Number the lines below as a list, from the line containing "Screen dimensions: 1422x466" through the line containing "Action: pyautogui.click(x=464, y=76)", both ends included. Skip blank lines and leave out the pictures.

Supplied data ▸
● ● ● ●
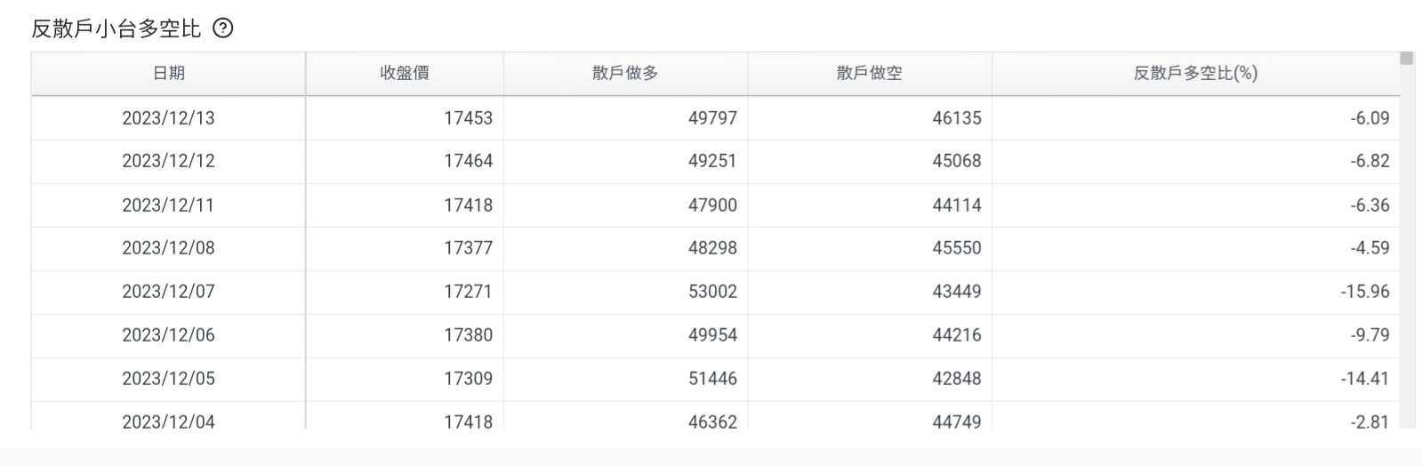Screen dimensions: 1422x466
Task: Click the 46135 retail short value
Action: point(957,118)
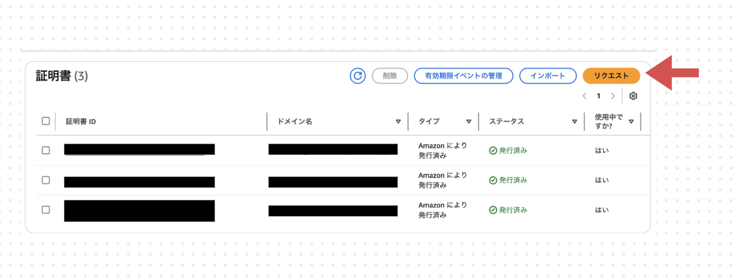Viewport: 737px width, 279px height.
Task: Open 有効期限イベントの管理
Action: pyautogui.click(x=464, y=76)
● ● ● ●
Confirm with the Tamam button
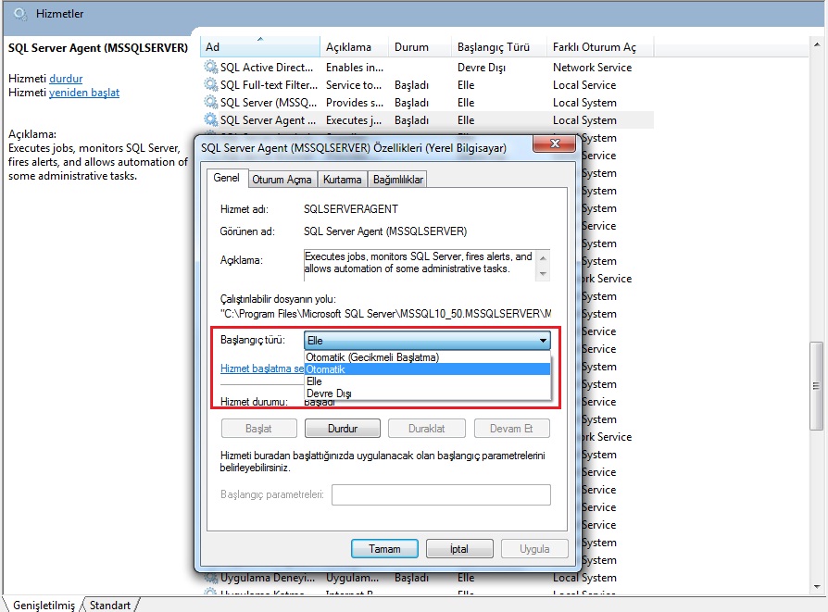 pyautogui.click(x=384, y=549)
● ● ● ●
Task solution ▸
1. Screen dimensions: 1422x466
2. Task: Click the 46135 retail short value
3. Action: point(957,118)
4. Viewport: 737px width, 279px height.
5. Task: Open 有効期限イベントの管理
6. Action: pyautogui.click(x=464, y=76)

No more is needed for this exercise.